**Problem description**: Transcribe the records that follow, keeping every word as it stands.

** Opening Records for the exercise block **

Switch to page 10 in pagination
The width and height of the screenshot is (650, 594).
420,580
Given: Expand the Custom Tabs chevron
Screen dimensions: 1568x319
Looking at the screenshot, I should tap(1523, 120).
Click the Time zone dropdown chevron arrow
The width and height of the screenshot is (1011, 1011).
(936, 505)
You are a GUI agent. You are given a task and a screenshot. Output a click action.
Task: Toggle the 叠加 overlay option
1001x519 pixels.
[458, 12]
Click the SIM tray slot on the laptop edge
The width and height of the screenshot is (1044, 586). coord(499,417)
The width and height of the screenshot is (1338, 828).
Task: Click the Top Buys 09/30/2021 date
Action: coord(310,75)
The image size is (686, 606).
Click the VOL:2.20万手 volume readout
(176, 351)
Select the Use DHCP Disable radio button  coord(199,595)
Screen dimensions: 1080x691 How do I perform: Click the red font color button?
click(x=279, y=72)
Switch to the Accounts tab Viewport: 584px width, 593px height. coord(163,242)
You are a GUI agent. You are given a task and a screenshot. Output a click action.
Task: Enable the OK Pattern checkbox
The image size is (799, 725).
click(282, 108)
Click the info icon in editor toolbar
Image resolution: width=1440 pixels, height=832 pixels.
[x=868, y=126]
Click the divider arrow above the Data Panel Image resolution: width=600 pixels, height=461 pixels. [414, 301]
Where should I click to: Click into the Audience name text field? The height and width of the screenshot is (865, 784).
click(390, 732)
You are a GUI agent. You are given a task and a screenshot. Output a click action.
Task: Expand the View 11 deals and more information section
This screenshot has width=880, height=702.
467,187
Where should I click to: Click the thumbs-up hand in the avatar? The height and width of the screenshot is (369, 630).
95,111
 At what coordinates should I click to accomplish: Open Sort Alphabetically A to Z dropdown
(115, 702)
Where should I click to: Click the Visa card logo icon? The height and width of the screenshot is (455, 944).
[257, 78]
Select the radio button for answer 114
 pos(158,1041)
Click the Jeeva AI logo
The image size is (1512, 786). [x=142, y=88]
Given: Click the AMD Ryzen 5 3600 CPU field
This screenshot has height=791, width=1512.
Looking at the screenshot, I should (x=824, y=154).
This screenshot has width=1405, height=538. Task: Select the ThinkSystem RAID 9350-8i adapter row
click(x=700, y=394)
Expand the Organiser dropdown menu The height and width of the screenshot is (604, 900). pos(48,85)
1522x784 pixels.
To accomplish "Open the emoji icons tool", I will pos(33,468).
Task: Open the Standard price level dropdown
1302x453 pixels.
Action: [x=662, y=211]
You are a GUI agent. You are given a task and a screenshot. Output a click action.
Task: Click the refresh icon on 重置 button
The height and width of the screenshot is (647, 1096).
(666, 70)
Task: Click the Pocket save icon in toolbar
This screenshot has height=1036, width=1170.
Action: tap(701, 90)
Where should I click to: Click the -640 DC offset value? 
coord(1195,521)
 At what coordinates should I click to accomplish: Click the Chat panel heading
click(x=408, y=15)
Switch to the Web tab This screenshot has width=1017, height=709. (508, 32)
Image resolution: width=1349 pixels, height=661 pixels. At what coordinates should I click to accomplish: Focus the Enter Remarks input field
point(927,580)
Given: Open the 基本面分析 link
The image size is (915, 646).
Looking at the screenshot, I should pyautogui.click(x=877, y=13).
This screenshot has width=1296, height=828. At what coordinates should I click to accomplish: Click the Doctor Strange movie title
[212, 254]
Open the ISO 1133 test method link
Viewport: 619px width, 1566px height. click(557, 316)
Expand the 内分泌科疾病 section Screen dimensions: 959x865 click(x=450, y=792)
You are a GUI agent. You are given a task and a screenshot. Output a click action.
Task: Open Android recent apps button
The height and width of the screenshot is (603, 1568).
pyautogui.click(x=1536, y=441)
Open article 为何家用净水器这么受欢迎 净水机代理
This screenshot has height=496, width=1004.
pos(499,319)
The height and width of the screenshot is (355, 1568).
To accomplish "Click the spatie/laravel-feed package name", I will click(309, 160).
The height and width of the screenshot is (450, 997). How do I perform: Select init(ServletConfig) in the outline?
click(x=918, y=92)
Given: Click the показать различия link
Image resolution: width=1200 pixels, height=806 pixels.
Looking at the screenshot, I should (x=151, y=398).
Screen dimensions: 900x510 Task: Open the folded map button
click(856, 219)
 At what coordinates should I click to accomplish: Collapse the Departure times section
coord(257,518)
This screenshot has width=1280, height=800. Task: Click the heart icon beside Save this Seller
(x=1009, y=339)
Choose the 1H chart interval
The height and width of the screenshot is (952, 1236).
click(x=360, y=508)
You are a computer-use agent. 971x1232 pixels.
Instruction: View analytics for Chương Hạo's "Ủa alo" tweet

** Closing Records for the exercise block **

**Result**:
Switch to page 10 in pagination
The width and height of the screenshot is (650, 594).
420,580
Given: Expand the Custom Tabs chevron
Screen dimensions: 1568x319
Looking at the screenshot, I should tap(1523, 120).
Click the Time zone dropdown chevron arrow
The width and height of the screenshot is (1011, 1011).
(936, 505)
You are a GUI agent. You are given a task and a screenshot. Output a click action.
Task: Toggle the 叠加 overlay option
1001x519 pixels.
[458, 12]
Click the SIM tray slot on the laptop edge
The width and height of the screenshot is (1044, 586). coord(499,417)
The width and height of the screenshot is (1338, 828).
Task: Click the Top Buys 09/30/2021 date
Action: coord(310,75)
The image size is (686, 606).
Click the VOL:2.20万手 volume readout
(176, 351)
Select the Use DHCP Disable radio button  coord(199,595)
Screen dimensions: 1080x691 How do I perform: Click the red font color button?
click(x=279, y=72)
Switch to the Accounts tab Viewport: 584px width, 593px height. coord(163,242)
You are a GUI agent. You are given a task and a screenshot. Output a click action.
Task: Enable the OK Pattern checkbox
The image size is (799, 725).
click(282, 108)
Click the info icon in editor toolbar
Image resolution: width=1440 pixels, height=832 pixels.
[x=868, y=126]
Click the divider arrow above the Data Panel Image resolution: width=600 pixels, height=461 pixels. [414, 301]
Where should I click to: Click into the Audience name text field? The height and width of the screenshot is (865, 784).
click(390, 732)
You are a GUI agent. You are given a task and a screenshot. Output a click action.
Task: Expand the View 11 deals and more information section
This screenshot has width=880, height=702.
467,187
Where should I click to: Click the thumbs-up hand in the avatar? The height and width of the screenshot is (369, 630).
95,111
 At what coordinates should I click to accomplish: Open Sort Alphabetically A to Z dropdown
(115, 702)
Where should I click to: Click the Visa card logo icon? The height and width of the screenshot is (455, 944).
[257, 78]
Select the radio button for answer 114
 pos(158,1041)
Click the Jeeva AI logo
The image size is (1512, 786). [x=142, y=88]
Given: Click the AMD Ryzen 5 3600 CPU field
This screenshot has height=791, width=1512.
Looking at the screenshot, I should (x=824, y=154).
This screenshot has width=1405, height=538. Task: Select the ThinkSystem RAID 9350-8i adapter row
click(x=700, y=394)
Expand the Organiser dropdown menu The height and width of the screenshot is (604, 900). pos(48,85)
1522x784 pixels.
To accomplish "Open the emoji icons tool", I will pos(33,468).
Task: Open the Standard price level dropdown
1302x453 pixels.
Action: [x=662, y=211]
You are a GUI agent. You are given a task and a screenshot. Output a click action.
Task: Click the refresh icon on 重置 button
The height and width of the screenshot is (647, 1096).
(666, 70)
Task: Click the Pocket save icon in toolbar
This screenshot has height=1036, width=1170.
Action: tap(701, 90)
Where should I click to: Click the -640 DC offset value? 
coord(1195,521)
 At what coordinates should I click to accomplish: Click the Chat panel heading
click(x=408, y=15)
Switch to the Web tab This screenshot has width=1017, height=709. (508, 32)
Image resolution: width=1349 pixels, height=661 pixels. At what coordinates should I click to accomplish: Focus the Enter Remarks input field
point(927,580)
Given: Open the 基本面分析 link
The image size is (915, 646).
Looking at the screenshot, I should pyautogui.click(x=877, y=13).
This screenshot has width=1296, height=828. At what coordinates should I click to accomplish: Click the Doctor Strange movie title
[212, 254]
Open the ISO 1133 test method link
Viewport: 619px width, 1566px height. click(557, 316)
Expand the 内分泌科疾病 section Screen dimensions: 959x865 click(x=450, y=792)
You are a GUI agent. You are given a task and a screenshot. Output a click action.
Task: Open Android recent apps button
The height and width of the screenshot is (603, 1568).
pyautogui.click(x=1536, y=441)
Open article 为何家用净水器这么受欢迎 净水机代理
This screenshot has height=496, width=1004.
pos(499,319)
The height and width of the screenshot is (355, 1568).
To accomplish "Click the spatie/laravel-feed package name", I will click(309, 160).
The height and width of the screenshot is (450, 997). How do I perform: Select init(ServletConfig) in the outline?
click(x=918, y=92)
Given: Click the показать различия link
Image resolution: width=1200 pixels, height=806 pixels.
Looking at the screenshot, I should (x=151, y=398).
Screen dimensions: 900x510 Task: Open the folded map button
click(856, 219)
 At what coordinates should I click to accomplish: Collapse the Departure times section
coord(257,518)
This screenshot has width=1280, height=800. Task: Click the heart icon beside Save this Seller
(x=1009, y=339)
Choose the 1H chart interval
The height and width of the screenshot is (952, 1236).
click(x=360, y=508)
You are a computer-use agent. 971x1232 pixels.
Instruction: View analytics for Chương Hạo's "Ủa alo" tweet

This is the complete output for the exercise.